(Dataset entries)

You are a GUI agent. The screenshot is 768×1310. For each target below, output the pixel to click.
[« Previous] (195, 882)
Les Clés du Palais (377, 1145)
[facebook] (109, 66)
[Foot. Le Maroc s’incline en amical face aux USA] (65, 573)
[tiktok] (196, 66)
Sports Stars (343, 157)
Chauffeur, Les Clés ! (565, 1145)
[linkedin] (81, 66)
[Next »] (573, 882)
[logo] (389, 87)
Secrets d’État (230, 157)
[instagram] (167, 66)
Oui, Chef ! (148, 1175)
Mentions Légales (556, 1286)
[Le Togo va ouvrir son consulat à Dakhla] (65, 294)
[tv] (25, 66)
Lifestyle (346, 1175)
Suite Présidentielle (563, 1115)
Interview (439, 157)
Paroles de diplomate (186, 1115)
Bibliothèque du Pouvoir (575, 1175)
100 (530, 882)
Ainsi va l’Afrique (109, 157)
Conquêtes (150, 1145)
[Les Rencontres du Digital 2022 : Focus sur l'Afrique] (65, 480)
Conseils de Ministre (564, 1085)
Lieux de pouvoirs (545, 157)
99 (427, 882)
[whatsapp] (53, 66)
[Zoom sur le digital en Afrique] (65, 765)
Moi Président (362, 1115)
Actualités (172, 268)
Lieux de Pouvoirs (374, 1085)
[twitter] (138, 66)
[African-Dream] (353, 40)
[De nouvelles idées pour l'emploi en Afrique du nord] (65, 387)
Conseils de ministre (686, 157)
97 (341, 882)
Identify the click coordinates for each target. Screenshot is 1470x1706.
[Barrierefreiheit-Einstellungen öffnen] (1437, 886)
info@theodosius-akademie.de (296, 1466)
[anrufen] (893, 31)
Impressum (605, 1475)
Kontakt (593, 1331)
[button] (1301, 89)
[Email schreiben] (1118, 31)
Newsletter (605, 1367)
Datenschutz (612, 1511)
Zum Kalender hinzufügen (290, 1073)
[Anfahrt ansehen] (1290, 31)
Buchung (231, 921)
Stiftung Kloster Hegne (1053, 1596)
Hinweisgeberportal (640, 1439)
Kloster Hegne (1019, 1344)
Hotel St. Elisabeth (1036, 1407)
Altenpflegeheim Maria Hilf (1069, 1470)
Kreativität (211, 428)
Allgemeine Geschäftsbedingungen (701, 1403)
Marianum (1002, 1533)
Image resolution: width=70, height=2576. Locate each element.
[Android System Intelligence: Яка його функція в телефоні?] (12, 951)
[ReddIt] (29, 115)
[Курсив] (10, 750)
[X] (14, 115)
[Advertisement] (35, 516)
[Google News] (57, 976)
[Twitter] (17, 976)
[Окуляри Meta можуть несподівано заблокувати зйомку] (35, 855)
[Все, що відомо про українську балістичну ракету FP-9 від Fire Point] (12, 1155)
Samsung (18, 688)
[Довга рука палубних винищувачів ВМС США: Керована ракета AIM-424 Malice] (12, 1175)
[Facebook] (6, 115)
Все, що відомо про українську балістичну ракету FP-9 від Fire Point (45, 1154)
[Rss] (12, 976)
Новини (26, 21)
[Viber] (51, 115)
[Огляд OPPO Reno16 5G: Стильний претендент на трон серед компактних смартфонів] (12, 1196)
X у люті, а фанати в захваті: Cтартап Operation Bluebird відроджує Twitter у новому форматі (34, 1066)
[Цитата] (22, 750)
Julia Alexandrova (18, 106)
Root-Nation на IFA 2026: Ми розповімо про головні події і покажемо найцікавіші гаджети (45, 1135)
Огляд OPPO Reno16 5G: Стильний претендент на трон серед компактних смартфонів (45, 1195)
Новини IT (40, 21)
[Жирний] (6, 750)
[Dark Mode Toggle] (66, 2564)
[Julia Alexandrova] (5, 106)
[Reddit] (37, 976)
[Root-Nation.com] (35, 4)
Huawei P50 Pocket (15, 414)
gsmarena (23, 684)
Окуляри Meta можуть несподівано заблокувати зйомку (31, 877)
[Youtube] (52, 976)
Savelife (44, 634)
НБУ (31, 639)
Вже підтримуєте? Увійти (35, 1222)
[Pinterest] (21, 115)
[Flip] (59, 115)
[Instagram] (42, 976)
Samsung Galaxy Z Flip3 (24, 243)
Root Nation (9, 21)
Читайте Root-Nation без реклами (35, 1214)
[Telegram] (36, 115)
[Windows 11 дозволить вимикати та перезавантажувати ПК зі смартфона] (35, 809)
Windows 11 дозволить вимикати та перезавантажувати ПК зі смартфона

Task item: Where does the string "українську" occur in the data above? Copy every line that holds it.

Solved exercise:
[Все, що відомо про українську балістичну ракету FP-9 від Fire Point] (12, 1155)
Все, що відомо про українську балістичну ракету FP-9 від Fire Point (45, 1154)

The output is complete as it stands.